Most commercial apps aren’t going to give you access to the source control.

Their point wasn't just "it's their MO". You just attacked the lowest hanging fruit. It doesn't make for good discussion.
(Not a lawyer, so no idea if this is still controlling case law)

The full reasoning chain seems to be that Hanover Shoe v United Shoe Machinery Corp (1968), in which the issue was USMC's leasing but refusal to sell machinery on which they had a monopoly, decided that being able to "pass along costs" was not a valid defense by a monopoly when sued by its direct customers.

Consequently, in Illinois Brick v Illinois (1977) the court decided that if a monopoly cannot use "they can pass along costs" as a defense from damages, then it follows that indirect purchasers (ie customers of customers) cannot use same offensively to sue a monopoly.

The intent is to prevent the complexity of calculating damages-once-removed, and putting the onus on the (simpler) damage calculation between direct monopoly and immediate customer.

If the Court upholds the prior decision, the plaintiffs will be denied standing. In that case, the appropriate legal challenge would either be an app seller suing Apple, or a customer suing an app seller (who could likely sue Apple in response).

If this is still case law, the only way I see this going another way is if the Court sees Apple's flat-30% as fundamentally different (and simpler) than the previously considered costs.

[1] Hanover Shoe, Inc. v. United Shoe Machinery Corp., 392 U.S. 481 (1968) https://supreme.justia.com/cases/federal/us/392/481/

[2] Illinois Brick Co. v. Illinois, 431 U.S. 720 (1977) https://supreme.justia.com/cases/federal/us/431/720/

the important part against that line of reasoning though is at the very bottom of the article:

“The San Francisco-based 9th U.S. Circuit Court of Appeals last year revived the lawsuit, deciding that Apple was a distributor that sold iPhone apps directly to consumers.”
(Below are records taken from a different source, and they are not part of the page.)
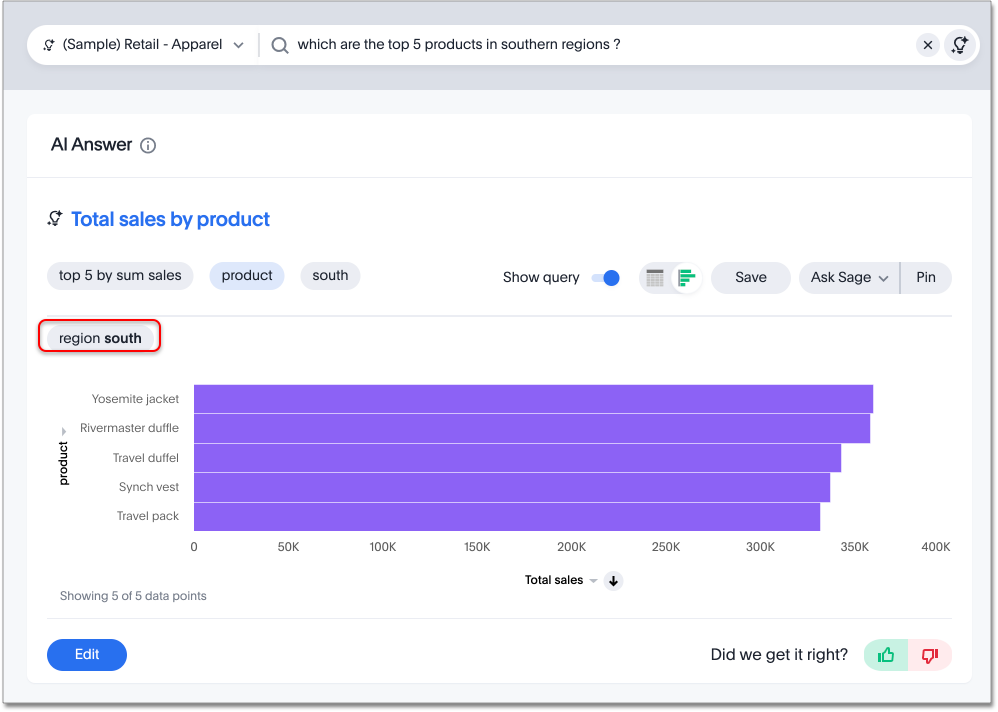
Task: Select the 'top 5 by sum sales' token
Action: coord(120,276)
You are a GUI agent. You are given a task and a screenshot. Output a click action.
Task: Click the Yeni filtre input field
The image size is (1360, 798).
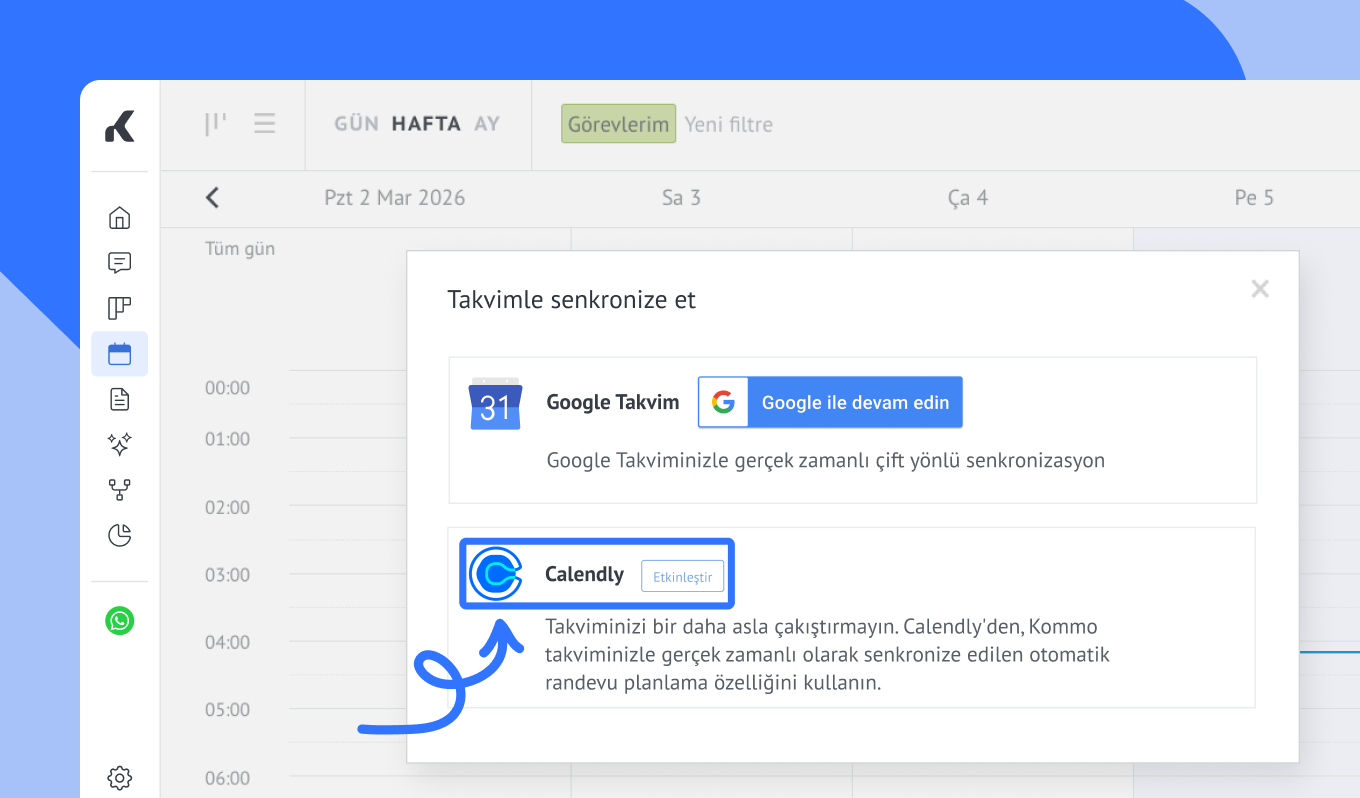pyautogui.click(x=729, y=125)
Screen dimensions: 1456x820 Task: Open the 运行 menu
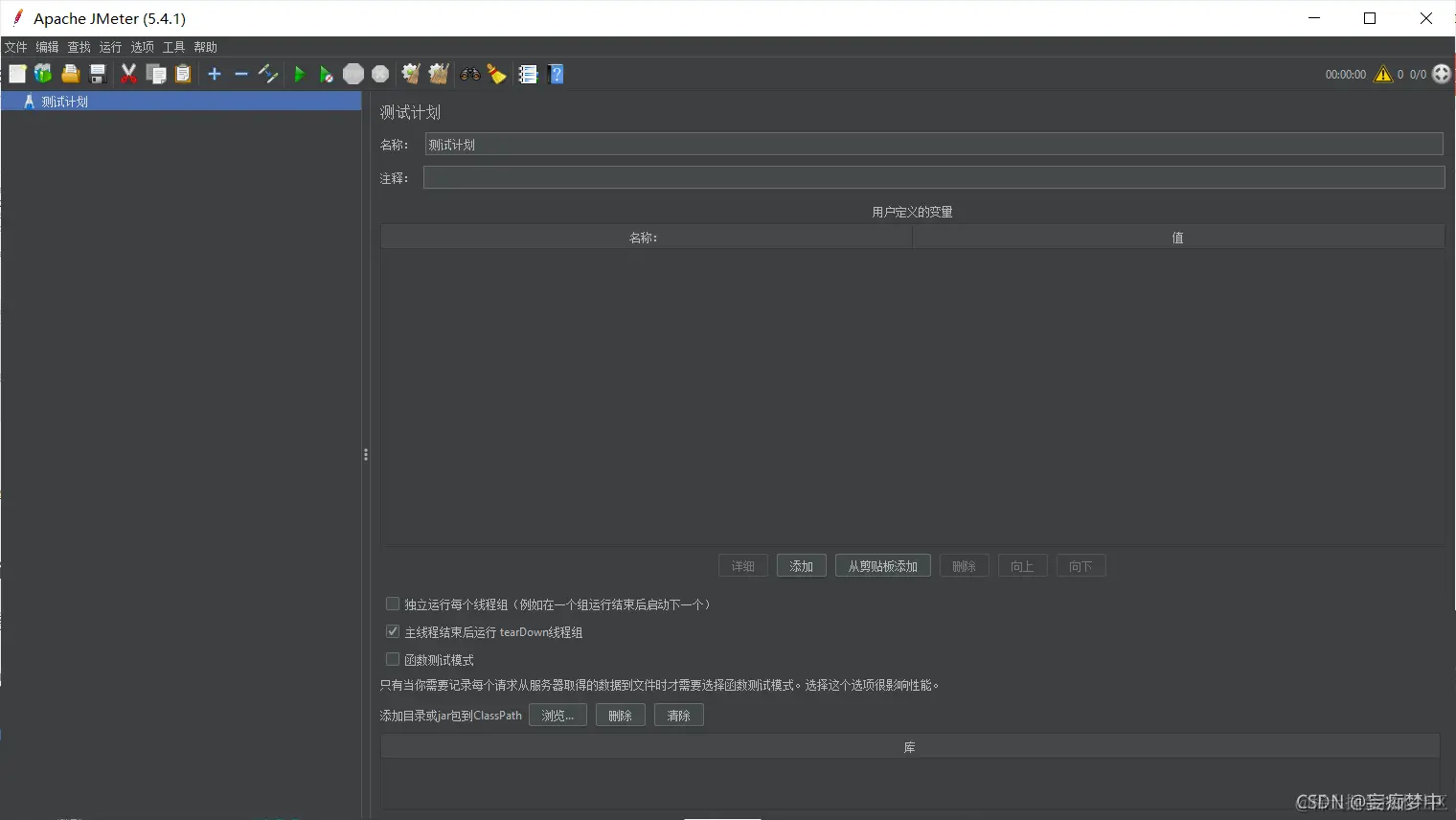pyautogui.click(x=109, y=46)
if they decide that apple sells apps directly (after all, you go through apples distribution, payment, and “editorial” channels and have only a tenuous link to the developer i question) rather than the developers selling apps, then that could be an issue for them

Right, this is distinct from the shoe case because here Apple has a direct relationship with the customer in a way that USMC didn't with the purchasers of shoes.
I think this is their argument ultimately:

Apple has seized upon a 1977 Supreme Court ruling that limited damages for anti-competitive conduct to those directly overcharged instead of indirect victims who paid an overcharge passed on by others. Part of the concern, the court said in that case, was to free judges from having to make complex calculations of damages.

I'm no lawyer either but that seems to generally be true of this case in that users shouldn't be the ones bringing cases but developers could by my read. But whatever we'll see what the court decides.

mentioned and expanded on in a parent comment, but the important part of the article related to that is right at the bottom:

“The San Francisco-based 9th U.S. Circuit Court of Appeals last year revived the lawsuit, deciding that Apple was a distributor that sold iPhone apps directly to consumers.”

the question is whether apple sells the apps, or the developer sells the apps.

Right but that seems to be the ultimate thing at question here not? Whether the ninth circuit's decision is correct.

I'll have to wait for this week in law to cover the case from a legal perspective, they're lawyers so they tend to have a more lawyery view of things and bring on experts in the field. There tends to be more nuance than most engineers tend to bring in "apple charging 30% is immoral" arguments.